- Extrait choisi -
####

La France continue de perdre ses haies ; le Ministère de l’agriculture tente d’inverser la tendance

Préoccupé de la baisse continue des linéaires de haie en France sur les cinquante dernières années, Marc Fesneau, ministre de l’Agriculture et de la Souveraineté alimentaire, a commandé mi-novembre 2022 au Conseil général de l’alimentation, de l’agriculture et des espaces ruraux (CGAAER), une mission pour disposer d’un état des lieux des connaissances scientifiques sur la haie et de la prise en compte de celle-ci dans les systèmes agricoles, examiner l’ampleur et les causes du phénomène d’arrachage de haies, et proposer des mesures incitatives sur les haies.

Le ministre s’est vu remettre le 24 avril le rapport issu de cette mission d’inspection du CGAAER.

####

- Extrait source -
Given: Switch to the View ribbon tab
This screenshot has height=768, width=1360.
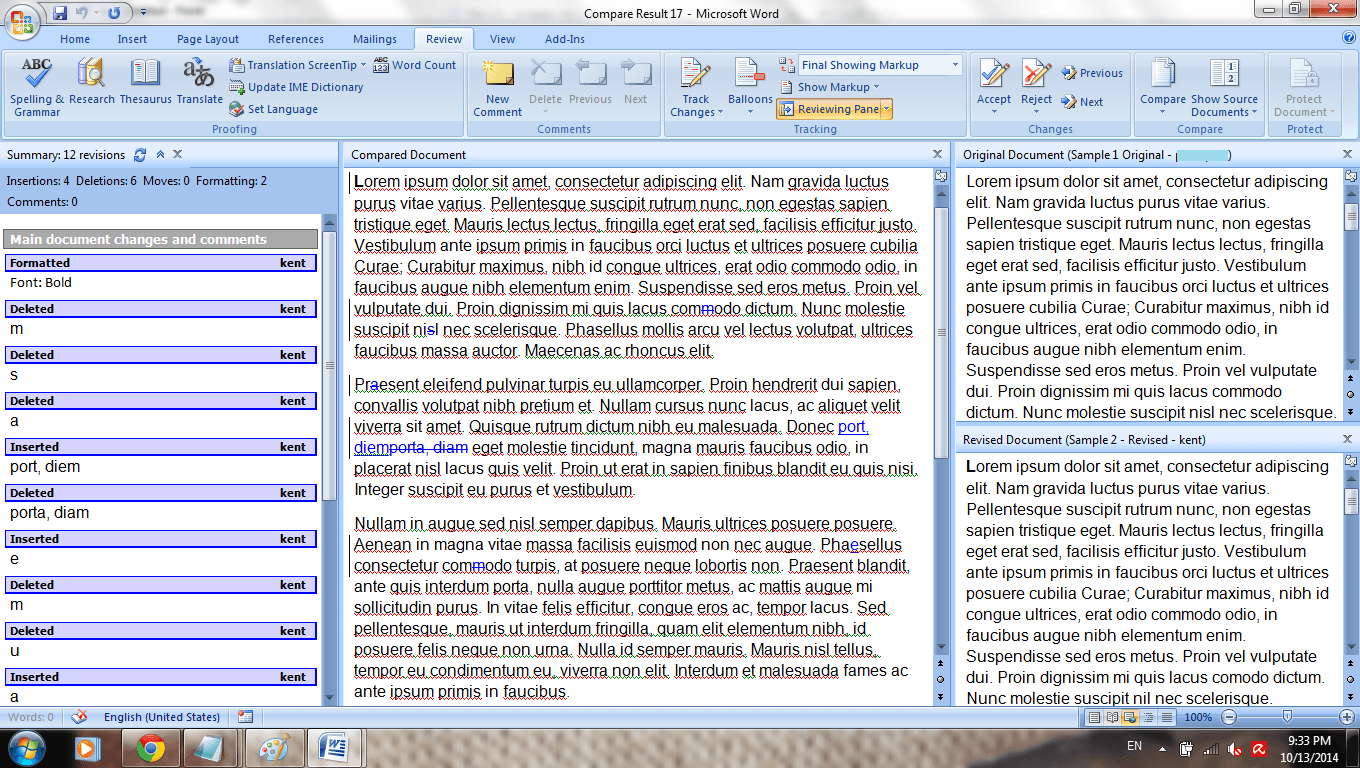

####

- Tâches à accomplir -
A – Recopiez le passage du texte sur les haies qui va de « Préoccupé de la » à « d’inspection du CGAAER. ».
B – Résumez sous forme de liste le paragraphe du texte sur les haies qui commence par « Préoccupé de la baisse continue », en conservant ses faits essentiels.
C – Poursuivez le texte sur les haies à partir de sa dernière phrase.
Le matériel placé après le texte sur les haies provient d'une autre source.

- Résultats dans l'ordre -
A –
Préoccupé de la baisse continue des linéaires de haie en France sur les cinquante dernières années, Marc Fesneau, ministre de l’Agriculture et de la Souveraineté alimentaire, a commandé mi-novembre 2022 au Conseil général de l’alimentation, de l’agriculture et des espaces ruraux (CGAAER), une mission pour disposer d’un état des lieux des connaissances scientifiques sur la haie et de la prise en compte de celle-ci dans les systèmes agricoles, examiner l’ampleur et les causes du phénomène d’arrachage de haies, et proposer des mesures incitatives sur les haies.

Le ministre s’est vu remettre le 24 avril le rapport issu de cette mission d’inspection du CGAAER.

B –
- Le ministre de l'Agriculture et de la Souveraineté alimentaire, Marc Fesneau, s'inquiète de la baisse continue des linéaires de haie en France sur les cinquante dernières années.
- Mi-novembre 2022, il a commandé une mission au CGAAER.
- Elle doit dresser un état des lieux des connaissances scientifiques sur la haie et de sa prise en compte dans les systèmes agricoles.
- Elle doit aussi examiner l'ampleur et les causes de l'arrachage des haies.
- Elle doit enfin proposer des mesures incitatives.

C –
Voici ce rapport très inquiétant :

https://agriculture.gouv.fr/rapport-du-cgaaer-ndeg-22114-la-haie-levier-de-la-planification-ecologique

 

Voici la fin du résumé de ce rapport :

« Depuis 1950, 70 % des haies ont disparu des bocages français. Sous l’effet conjoint du remembrement agricole et du déclin de l’activité d’élevage, la surface en haies et alignements d’arbres en France métropolitaine est en constante diminution, malgré les programmes de plantations (perte estimée à 23 500 km/an entre la période 2017 et 2021).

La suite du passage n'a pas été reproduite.